In a stunning but not totally unanticipated 4-3 ruling, Colorado’s highest court ordered its top elections official to remove Trump from the state’s ballots on the ground that he is disqualified from the presidency by Section 3 of the 14th Amendment. Originally aimed at the leaders of the Confederacy, the provision disqualifies officials who “have engaged in insurrection” against the United States from holding federal office.

By most readings, it’s one of very few constitutional qualifications for the presidency along with the original document’s requirements, in Article 2, that the president be at least 35 years old and born in the United States. In that sense, the Colorado Supreme Court’s holding is no more exotic than dozens of past court rulings that a candidate fails to meet constitutional qualifications such as age. And were we to adopt the view of Trump’s lawyers, Colorado and other states could not exclude candidates from the ballot even if they plainly fail to satisfy age, residency, citizenship and other requirements.

The potential political impact of the ruling, however, could not be more seismic. It stands to upend the 2024 election by providing a deus ex machina solution to the problem of Trump’s attempt to return to the presidency while under multiple criminal indictments — two of them for attempting to overturn the results of the last election.

But the complications of the case going forward are many and extreme.

The first question is whether the U.S. Supreme Court will take up the case, which seems very likely. This is an unprecedented and hugely important question of constitutional law on which the next election turns. So notwithstanding the justices’ already more-than-full plate — including an expedited review of Trump’s claim of immunity from prosecution over the Jan. 6, 2021, insurrection — the court’s hand will be virtually forced.

Moreover, the court will probably be compelled to act with dispatch. The deadline for finalizing Colorado’s primary ballot is Jan. 5. The state court stayed its holding until the day before that — and, given further appeal, beyond. Ultimately, however, unless the U.S. Supreme Court reverses the Colorado holding, Trump could be barred from the state’s ballots.

So what is the court’s conservative majority likely to do? It has several options if it wants to reverse the state decision.

The least likely avenue is to overturn the factual findings of the Colorado trial court. That’s why the lower court’s finding, after a week-long trial, that Trump engaged in insurrection was such a significant step toward Tuesday’s decision. Appellate courts are normally loath to reverse factual findings in the absence of a clear error.

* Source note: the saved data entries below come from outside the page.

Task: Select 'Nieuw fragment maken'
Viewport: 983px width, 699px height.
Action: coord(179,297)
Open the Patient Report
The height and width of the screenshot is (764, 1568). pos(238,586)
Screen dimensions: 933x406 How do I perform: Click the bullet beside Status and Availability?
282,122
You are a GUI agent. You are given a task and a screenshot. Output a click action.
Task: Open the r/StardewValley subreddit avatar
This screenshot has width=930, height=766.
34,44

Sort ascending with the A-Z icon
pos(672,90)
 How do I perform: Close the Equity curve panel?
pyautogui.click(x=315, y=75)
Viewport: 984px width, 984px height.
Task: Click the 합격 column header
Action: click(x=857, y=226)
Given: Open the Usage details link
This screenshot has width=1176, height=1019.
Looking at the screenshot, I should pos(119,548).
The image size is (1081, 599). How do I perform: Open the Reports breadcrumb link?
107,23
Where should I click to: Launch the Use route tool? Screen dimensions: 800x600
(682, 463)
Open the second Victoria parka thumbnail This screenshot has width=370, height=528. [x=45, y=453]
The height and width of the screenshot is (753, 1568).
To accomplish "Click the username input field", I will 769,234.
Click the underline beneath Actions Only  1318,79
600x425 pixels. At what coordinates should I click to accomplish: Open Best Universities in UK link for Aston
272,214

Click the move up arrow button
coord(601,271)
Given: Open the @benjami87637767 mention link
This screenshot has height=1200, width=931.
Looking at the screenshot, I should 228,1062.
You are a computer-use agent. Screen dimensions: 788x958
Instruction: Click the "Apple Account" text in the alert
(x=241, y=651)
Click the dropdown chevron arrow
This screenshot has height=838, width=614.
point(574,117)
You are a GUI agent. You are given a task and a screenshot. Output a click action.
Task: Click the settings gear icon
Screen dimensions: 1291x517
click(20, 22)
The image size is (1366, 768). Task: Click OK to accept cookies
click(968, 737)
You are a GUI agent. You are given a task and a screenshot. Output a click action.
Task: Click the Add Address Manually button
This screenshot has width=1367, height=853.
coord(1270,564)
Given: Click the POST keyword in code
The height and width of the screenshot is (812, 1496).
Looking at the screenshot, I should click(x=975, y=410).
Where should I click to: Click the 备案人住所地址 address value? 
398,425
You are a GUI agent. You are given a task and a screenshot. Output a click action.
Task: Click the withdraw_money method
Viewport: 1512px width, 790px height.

That suggests the court will focus on legal issues. I see three possibilities.

The first is the one on which the Colorado Supreme Court parted company with the trial court, holding that the president is an “officer” of the United States subject to Section 3, as most observers believe. Indeed, the trial court seems to have gone the other way mainly out of a last-minute loss of nerve to make a consequential holding to the contrary. Holding that the 14th Amendment doesn’t apply to the presidency would be about the narrowest possible basis for reversing the Colorado Supreme Court’s ruling.

Alternatively, the U.S. Supreme Court could seize on the legal definition of “insurrection.” The trial court used a fairly capacious definition of insurrection that satisfied the state’s highest court. The Colorado Supreme Court in turn noted that although it would be hard to provide an all-encompassing definition, insurrection does include “a concerted and public use of force or threat of force by a group of people to hinder or prevent the U.S. government from taking the actions necessary to accomplish a peaceful transfer of power.” Finding that definition errant would be enough to reverse the Colorado decision.

Finally, the Supreme Court could hold that the Colorado justices shouldn’t have taken up this question in the first place. The rationale would be that Section 3 is qualitatively different from other constitutional qualifications and isn’t susceptible to court resolution.

Colorado’s chief justice, Brian D. Boatright, advanced that reasoning in his dissent, arguing that disqualification on 14th Amendment grounds has to take place somewhere other than a court. “Unlike qualifications such as age and place of birth,” he wrote, “an application of Section Three requires courts to define complex terms, determine legislative intent from over 150 years ago, and make factual findings foreign to our election code.”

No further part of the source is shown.